Resurrection is everywhere!

Resurrection is everywhere. It’s so obvious, that I can’t understand how anyone can miss it! Everything in the entire universe is resurrected bits of something else. So why does it surprise us that we would speak of the resurrected Jesus?

Now here is a real mystery: every day a stone is rolled away to reveal an empty tomb. Each moment that we live is one in which we escape the death of the old us and embrace the resurrection of the new person who has awakened rededicated to God and ready to evolve. If you don’t like who you are, change it. If you do like who you are, refine it, there is still work to go, and every day is full of resurrection: multiple opportunities to be the hero you want to be. Evolution is a string of resurrection events leading to change over time: a process. Without resurrection, without evolution, there would be nothing. Renewal isn’t a task that is accomplished and then it’s done, like slapping a new coat of paint on the walls of a room that has become dingy by years of living. Resurrection, or re-newal, or re-cycling or re-demption are all processes. They are on-going! And if the universe resides within the living God, then the whole universe, including us, is literally restless, and so it will never be done. You will never be done, a work in progress. So, don’t ever give up. Great artists or great athletes or people great at anything, are the ones who steel themselves with resolve, because they know that the journey is a long one. And sometimes you can’t see the incremental progress until you look at the road behind you and realize how far you’ve come. Sometimes it’s tedious, and sometimes you get hurt, and it seems like you have to start all over again. And the beauty of resurrection is… it ALWAYS come again. Just like God. Resurrection is everywhere and always, and you engage in it before, during and after your life here on Earth. Resurrection transcends our understanding, because it’s a paradox that something is forever, yet forever changing!

My life’s journey to walk in faith began before I was formed in the womb, and so did yours. Where is that journey now? Where do you stand in your ability to tap into the endless well of resurrection? What do you imagine the next chapter to be? Do you even recognize that there will always be another chapter of your life to unfold? I promise you there will be whether you are intentional about it or not. You can have a role in your evolution, or you can just let your environment make it happen to you. Is that what you really want? Aren’t you just bouncing up and down to see who you can become next? Don’t just focus on your children or your grandchildren and who they will become—you are not done yet! There is no retirement from evolution. Holy cow! That is AWESOME!

Resurrection is not just a story about something that happened on a Sunday morning nearly two thousand years ago. Resurrection is your story. So perhaps you’re wondering how to get the most out of it? The short answer is: it’s different for everyone. But here’s what has worked for me, and I can tell you—I am genuinely excited to be alive.

First: get enough sleep. Make it a priority. If you can’t sleep, find out why. Second, you must engage in some kind of spiritual practice where you tune out everything but you and God. How you do that is up to you. Some people do yoga, others sit quietly in a chair meditating and listening. Others pray, having complete conversations with God. Jesus gave us an example of how to do that, even providing us with a sample prayer and telling us to do it in private. Prayer is not a performance, even though it might require practice to get comfortable.

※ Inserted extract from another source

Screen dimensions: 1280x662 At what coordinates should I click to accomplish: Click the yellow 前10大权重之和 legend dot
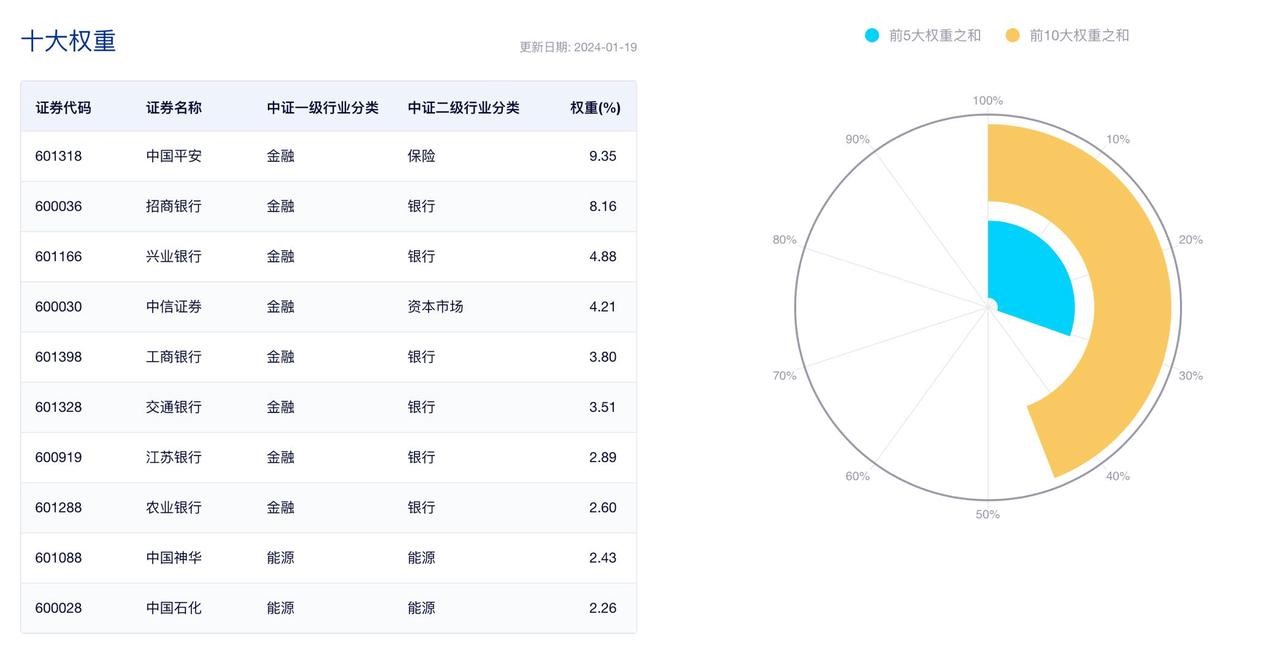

Get into a rhythm where you can feel the breath of God propelling an ever-expanding universe. However you are comfortable connecting with God, make it happen as often as you can, because God does not filter your resurrection through someone else’s agenda.

And finally, don’t shy away from loving as many people as you can; they are a gift because God emerges in relationship and we are social animals.

There are lots of things you can do to facilitate your own resurrection, but these three things are a good start: resting, getting in touch with the divine that underlies everything, and loving other people are the three big ones. That’s what Jesus did and it worked for him. He rested, he prayed and he loved the people that God sent to him until the end.

And the stone was rolled away. That’s your story too. Alleluia, Christ is risen, and so are you! Thanks be to God!

From the Great Vigil

Now you’ve heard the highlight reel of our faith history from beginning to new beginning, well it was new as of 1,986 years ago. So, where’s the rest? No sequel? Is there no canon that continues the chronicle of the New Covenant in action after the gospels were written? There’s a lot more to be learned about both the glorious and the despicable behavior of latter day and present-day so-called disciples. These stories are important. So, why in the world would we think that God has stopped talking to us and inspiring us to tell the rest of the history?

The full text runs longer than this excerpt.